Problem requirements:
Copy the entire listing, down to the final line, exactly.

___ Materials provided

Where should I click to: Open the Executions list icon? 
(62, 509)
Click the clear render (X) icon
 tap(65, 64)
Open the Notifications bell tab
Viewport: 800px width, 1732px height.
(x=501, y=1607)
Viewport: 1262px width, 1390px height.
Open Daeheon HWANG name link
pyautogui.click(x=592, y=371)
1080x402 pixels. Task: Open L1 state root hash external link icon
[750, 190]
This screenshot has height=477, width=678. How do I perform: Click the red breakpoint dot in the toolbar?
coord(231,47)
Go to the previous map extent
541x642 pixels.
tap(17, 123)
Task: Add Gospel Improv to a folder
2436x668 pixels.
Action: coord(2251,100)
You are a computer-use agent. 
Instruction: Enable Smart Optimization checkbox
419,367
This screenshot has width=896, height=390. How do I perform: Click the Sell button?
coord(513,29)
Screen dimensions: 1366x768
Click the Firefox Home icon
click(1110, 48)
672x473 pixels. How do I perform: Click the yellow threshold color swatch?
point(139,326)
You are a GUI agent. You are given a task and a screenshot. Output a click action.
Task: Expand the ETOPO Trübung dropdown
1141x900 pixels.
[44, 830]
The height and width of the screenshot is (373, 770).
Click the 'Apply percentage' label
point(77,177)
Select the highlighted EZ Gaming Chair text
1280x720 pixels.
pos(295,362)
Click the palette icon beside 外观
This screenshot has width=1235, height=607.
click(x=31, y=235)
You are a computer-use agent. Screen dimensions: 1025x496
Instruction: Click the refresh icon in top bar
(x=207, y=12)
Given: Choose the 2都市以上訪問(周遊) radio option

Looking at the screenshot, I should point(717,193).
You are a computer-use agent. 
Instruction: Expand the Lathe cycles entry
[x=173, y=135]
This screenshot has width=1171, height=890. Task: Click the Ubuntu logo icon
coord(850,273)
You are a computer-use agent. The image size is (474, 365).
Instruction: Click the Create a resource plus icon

______

Exercise result:
Where should I click to: Open the Executions list icon? 
(62, 509)
Click the clear render (X) icon
 tap(65, 64)
Open the Notifications bell tab
Viewport: 800px width, 1732px height.
(x=501, y=1607)
Viewport: 1262px width, 1390px height.
Open Daeheon HWANG name link
pyautogui.click(x=592, y=371)
1080x402 pixels. Task: Open L1 state root hash external link icon
[750, 190]
This screenshot has height=477, width=678. How do I perform: Click the red breakpoint dot in the toolbar?
coord(231,47)
Go to the previous map extent
541x642 pixels.
tap(17, 123)
Task: Add Gospel Improv to a folder
2436x668 pixels.
Action: coord(2251,100)
You are a computer-use agent. 
Instruction: Enable Smart Optimization checkbox
419,367
This screenshot has width=896, height=390. How do I perform: Click the Sell button?
coord(513,29)
Screen dimensions: 1366x768
Click the Firefox Home icon
click(1110, 48)
672x473 pixels. How do I perform: Click the yellow threshold color swatch?
point(139,326)
You are a GUI agent. You are given a task and a screenshot. Output a click action.
Task: Expand the ETOPO Trübung dropdown
1141x900 pixels.
[44, 830]
The height and width of the screenshot is (373, 770).
Click the 'Apply percentage' label
point(77,177)
Select the highlighted EZ Gaming Chair text
1280x720 pixels.
pos(295,362)
Click the palette icon beside 外观
This screenshot has width=1235, height=607.
click(x=31, y=235)
You are a computer-use agent. Screen dimensions: 1025x496
Instruction: Click the refresh icon in top bar
(x=207, y=12)
Given: Choose the 2都市以上訪問(周遊) radio option

Looking at the screenshot, I should point(717,193).
You are a computer-use agent. 
Instruction: Expand the Lathe cycles entry
[x=173, y=135]
This screenshot has width=1171, height=890. Task: Click the Ubuntu logo icon
coord(850,273)
You are a computer-use agent. The image size is (474, 365).
Instruction: Click the Create a resource plus icon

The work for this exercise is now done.